═════ EXERCISE DATA ═════
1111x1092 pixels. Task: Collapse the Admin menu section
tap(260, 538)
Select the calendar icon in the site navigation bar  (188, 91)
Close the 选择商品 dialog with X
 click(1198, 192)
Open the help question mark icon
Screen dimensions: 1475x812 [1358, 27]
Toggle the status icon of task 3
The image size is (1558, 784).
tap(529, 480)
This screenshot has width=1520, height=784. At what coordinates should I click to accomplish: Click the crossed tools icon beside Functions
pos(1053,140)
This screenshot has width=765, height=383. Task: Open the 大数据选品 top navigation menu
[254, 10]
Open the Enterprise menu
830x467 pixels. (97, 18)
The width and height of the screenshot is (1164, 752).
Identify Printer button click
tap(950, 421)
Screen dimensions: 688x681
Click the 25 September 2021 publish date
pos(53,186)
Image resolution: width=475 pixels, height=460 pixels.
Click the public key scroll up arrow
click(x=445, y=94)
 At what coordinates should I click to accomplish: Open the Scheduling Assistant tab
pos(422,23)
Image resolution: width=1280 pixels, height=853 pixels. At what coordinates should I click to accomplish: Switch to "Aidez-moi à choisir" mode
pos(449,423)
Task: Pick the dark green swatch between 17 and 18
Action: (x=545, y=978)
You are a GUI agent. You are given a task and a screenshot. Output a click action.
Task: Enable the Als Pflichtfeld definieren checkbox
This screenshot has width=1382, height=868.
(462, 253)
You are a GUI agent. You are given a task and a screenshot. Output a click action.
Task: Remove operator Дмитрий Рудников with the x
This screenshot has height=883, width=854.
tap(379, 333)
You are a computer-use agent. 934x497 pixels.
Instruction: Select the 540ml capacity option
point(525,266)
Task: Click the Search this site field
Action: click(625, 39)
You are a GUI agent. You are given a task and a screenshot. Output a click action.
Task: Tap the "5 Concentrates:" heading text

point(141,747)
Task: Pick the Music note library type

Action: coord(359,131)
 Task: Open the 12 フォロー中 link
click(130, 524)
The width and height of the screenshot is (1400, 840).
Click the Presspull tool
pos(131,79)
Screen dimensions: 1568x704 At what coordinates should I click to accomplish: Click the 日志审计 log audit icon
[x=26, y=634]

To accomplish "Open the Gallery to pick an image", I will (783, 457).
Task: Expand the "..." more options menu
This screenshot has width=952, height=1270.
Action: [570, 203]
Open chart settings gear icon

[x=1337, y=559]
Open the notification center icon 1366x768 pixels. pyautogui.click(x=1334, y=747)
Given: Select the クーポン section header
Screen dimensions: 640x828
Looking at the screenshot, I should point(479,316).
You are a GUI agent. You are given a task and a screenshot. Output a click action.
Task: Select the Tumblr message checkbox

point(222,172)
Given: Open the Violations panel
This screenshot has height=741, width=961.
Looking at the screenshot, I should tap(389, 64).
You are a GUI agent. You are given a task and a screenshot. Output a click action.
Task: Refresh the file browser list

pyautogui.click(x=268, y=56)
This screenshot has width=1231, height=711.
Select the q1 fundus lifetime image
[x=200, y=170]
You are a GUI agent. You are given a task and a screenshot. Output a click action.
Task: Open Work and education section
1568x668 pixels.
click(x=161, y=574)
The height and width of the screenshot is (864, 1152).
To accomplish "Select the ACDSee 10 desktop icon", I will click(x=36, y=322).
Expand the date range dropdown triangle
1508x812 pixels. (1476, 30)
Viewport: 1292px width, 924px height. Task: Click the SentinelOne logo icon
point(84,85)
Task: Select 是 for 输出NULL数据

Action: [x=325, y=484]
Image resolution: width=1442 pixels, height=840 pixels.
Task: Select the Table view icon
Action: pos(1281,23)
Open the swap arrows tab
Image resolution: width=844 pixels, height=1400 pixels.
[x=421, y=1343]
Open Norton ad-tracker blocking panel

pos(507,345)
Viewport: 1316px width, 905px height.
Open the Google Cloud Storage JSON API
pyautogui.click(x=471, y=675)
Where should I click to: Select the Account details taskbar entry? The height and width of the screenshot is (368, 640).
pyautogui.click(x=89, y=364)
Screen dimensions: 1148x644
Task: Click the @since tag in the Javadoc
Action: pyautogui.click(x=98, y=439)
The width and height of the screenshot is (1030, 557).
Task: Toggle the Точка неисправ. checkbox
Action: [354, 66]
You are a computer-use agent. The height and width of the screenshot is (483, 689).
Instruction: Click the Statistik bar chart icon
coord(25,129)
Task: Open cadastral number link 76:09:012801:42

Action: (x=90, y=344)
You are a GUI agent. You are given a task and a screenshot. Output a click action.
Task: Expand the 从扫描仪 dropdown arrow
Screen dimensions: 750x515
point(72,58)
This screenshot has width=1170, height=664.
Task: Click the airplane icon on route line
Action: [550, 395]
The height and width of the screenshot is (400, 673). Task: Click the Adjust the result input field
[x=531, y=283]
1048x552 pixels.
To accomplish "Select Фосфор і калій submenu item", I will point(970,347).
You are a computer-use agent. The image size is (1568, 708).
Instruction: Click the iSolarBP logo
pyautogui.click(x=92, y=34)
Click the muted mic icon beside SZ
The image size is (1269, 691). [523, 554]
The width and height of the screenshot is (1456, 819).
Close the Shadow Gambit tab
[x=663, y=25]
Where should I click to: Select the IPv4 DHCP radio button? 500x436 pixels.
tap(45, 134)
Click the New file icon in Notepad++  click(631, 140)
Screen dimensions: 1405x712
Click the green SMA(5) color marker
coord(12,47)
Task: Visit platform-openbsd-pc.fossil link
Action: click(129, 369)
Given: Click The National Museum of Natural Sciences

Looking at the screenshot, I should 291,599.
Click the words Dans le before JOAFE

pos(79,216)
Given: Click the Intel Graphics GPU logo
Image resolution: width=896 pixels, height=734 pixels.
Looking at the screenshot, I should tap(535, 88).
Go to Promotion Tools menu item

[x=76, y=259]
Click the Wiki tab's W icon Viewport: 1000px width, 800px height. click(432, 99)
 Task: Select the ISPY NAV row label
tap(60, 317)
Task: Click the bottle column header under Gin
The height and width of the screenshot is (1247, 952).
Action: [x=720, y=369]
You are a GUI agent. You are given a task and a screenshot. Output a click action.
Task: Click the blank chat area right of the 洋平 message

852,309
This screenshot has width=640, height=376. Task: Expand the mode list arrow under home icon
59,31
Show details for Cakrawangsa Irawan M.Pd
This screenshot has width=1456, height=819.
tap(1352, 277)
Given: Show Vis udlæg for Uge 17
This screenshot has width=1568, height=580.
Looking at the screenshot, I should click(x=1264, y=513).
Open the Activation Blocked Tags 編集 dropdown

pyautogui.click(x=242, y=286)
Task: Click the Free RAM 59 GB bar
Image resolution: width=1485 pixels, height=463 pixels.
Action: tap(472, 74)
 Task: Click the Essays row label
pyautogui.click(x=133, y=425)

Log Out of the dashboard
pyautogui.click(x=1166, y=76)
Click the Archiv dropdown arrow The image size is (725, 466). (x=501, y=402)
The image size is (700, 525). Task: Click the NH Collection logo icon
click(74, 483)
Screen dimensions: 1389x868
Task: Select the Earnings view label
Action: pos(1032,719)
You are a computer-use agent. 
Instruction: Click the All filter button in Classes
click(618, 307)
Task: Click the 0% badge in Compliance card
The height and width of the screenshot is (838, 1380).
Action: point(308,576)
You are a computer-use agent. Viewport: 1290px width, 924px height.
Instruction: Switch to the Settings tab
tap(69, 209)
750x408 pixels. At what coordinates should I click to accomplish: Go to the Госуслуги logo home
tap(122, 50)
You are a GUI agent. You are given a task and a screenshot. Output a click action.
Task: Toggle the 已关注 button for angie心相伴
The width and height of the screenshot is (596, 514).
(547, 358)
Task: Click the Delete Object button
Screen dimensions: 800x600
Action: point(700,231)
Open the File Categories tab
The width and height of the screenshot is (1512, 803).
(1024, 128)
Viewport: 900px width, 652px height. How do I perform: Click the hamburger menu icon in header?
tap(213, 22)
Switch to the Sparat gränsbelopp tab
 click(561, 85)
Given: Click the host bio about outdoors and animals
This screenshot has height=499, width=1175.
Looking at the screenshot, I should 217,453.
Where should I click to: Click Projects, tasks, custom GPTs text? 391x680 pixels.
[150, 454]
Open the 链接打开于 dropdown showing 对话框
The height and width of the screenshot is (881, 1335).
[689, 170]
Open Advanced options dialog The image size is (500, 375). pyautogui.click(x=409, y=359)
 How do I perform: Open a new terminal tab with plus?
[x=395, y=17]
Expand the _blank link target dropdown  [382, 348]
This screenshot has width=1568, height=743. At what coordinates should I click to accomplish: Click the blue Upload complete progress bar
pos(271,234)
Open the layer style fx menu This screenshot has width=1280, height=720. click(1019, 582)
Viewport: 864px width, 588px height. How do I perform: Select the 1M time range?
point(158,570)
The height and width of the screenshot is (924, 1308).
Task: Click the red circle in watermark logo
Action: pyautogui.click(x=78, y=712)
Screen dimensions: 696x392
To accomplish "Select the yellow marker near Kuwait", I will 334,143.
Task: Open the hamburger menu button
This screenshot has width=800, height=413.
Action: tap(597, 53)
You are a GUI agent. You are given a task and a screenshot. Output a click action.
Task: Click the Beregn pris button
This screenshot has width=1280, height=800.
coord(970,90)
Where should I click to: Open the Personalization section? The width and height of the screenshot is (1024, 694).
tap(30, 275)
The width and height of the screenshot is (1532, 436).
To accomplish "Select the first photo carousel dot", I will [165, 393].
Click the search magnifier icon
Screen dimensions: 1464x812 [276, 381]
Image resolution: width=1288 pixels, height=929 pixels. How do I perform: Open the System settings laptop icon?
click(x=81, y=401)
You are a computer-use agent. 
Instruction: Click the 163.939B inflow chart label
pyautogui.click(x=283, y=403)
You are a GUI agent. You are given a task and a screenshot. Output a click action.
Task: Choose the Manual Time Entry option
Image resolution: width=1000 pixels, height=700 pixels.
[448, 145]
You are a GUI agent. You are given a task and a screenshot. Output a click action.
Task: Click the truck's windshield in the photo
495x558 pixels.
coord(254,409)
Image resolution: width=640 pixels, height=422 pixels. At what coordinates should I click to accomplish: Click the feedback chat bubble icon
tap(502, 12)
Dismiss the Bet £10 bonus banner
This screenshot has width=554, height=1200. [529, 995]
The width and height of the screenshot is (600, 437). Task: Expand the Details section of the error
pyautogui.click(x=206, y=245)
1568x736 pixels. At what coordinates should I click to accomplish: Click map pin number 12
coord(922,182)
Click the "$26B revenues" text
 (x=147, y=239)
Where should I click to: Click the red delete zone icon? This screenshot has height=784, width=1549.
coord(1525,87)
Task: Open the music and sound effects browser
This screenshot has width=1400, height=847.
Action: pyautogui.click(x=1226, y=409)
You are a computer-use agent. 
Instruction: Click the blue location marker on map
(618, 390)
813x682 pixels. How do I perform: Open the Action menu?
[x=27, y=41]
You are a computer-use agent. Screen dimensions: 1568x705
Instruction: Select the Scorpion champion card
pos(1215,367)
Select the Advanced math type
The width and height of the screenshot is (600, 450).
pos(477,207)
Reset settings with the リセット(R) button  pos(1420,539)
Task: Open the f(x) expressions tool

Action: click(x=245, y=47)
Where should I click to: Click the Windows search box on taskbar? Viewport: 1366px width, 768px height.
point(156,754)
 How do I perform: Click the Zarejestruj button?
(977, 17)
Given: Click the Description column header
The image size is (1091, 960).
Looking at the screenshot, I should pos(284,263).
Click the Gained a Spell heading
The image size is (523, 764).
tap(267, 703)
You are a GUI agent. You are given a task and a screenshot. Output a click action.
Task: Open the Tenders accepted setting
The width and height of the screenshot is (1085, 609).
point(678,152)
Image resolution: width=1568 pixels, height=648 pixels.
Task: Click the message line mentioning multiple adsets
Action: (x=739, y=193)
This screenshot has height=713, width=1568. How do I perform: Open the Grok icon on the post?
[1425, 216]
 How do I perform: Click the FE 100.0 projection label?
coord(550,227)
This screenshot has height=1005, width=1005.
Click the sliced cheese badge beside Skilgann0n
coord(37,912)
═════
_ABOUT THIS TASK_
Copy all lines above containing the string "will".

_OUTPUT FOR THIS TASK_
To accomplish "Open the Gallery to pick an image", I will (783, 457).
To accomplish "Select the ACDSee 10 desktop icon", I will click(x=36, y=322).
To accomplish "Select Фосфор і калій submenu item", I will point(970,347).
To accomplish "Select the yellow marker near Kuwait", I will 334,143.
To accomplish "Select the first photo carousel dot", I will [165, 393].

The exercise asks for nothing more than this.